With the decreasing costs of high-throughput technologies, vast amounts of omics data are being generated and made accessible to the scientific community. Analysing these complex, high-volume datasets is challenging, and classical statistics methods are often insufficient to fully unlock their potential. ML can thus be very useful for mining large omics datasets to uncover new insights to advance life sciences.

The ELIXIR ML Focus Group was established in October 2019 to meet the emerging need for ML expertise within its network.

Goals

ML standards

This area includes aspects such as controlled terminology/ontology and services for ML model description and sharing, alignment to the ELIXIR Tools and Interoperability Platforms, as well as defining best practices for ML-related reviewing.

ML and reproducibility

This area focuses on the definition of the best practices for developing, sharing and reusing ML approaches (including, but not limited to ML models, algorithms, frameworks and protocols including the DOME recommendations), while still involving the existing approaches in the ELIXIR Tools Platform.

Benchmarking of ML tools

To facilitate clear and objective comparison of ML-based tools, it's important to establish a benchmarking protocol; this may include datasets, protocols and services offered by the ELIXIR Tools Platform.

Training for ML

Addressing gaps in ML knowledge is a priority for this group. A key area of focus will be designing and producing training resources for the ELIXIR community, based on the standards and approaches established by the ELIXIR Training Platform.
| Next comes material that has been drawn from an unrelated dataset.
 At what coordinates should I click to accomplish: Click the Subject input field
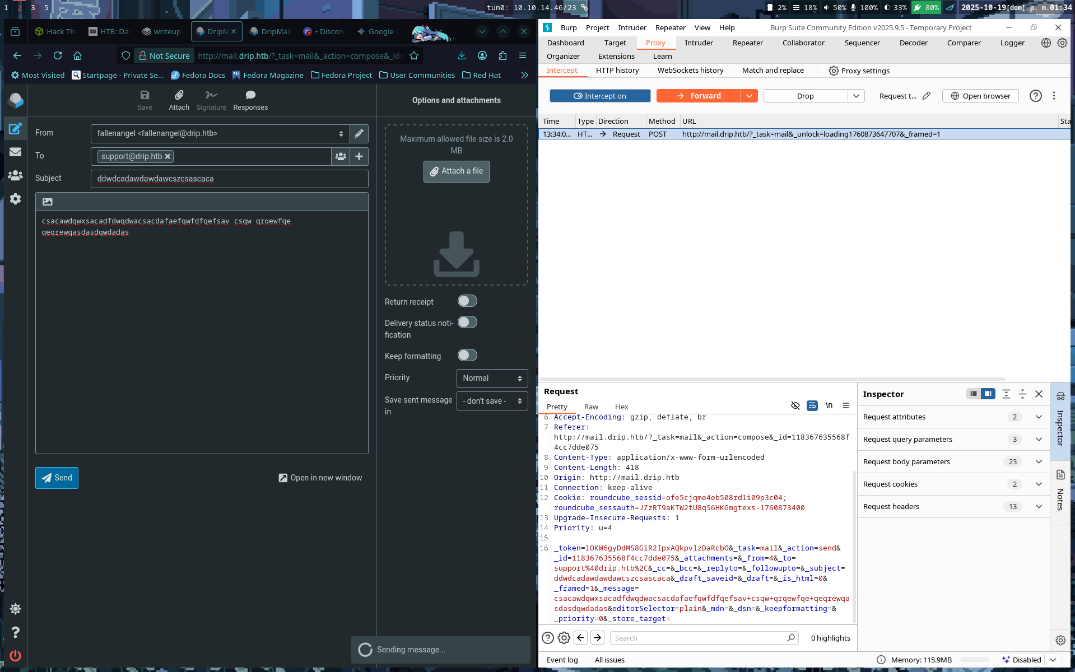click(x=229, y=179)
Integration across ELIXIR Communities

ML is a core competency relevant to many ELIXIR activities, and is clearly aligned to several funding opportunities. This group will consistently align and coordinate these efforts across all relevant ELIXIR groups, including the Federated Human Data Community and the Data Platform.

Task force 1: DOME recommendations crowdsourcing annotation

Publishing the DOME recommendations was the Focus Group’s first major output . This is a set of community-wide recommendations for reporting supervised ML-based analyses of biological studies. Broad adoption of these recommendations will help improve ML assessment and reproducibility.

This Task force builds on this output to perform a community-driven, crowdsourcing annotation effort for publications to produce a corpus of well-annotated articles.

This Task force is connected to the DOME Strategic Implementation Study: A framework to standardise ML in Life Sciences, in the context of which the DOME registry and the DOME wizard have been implemented.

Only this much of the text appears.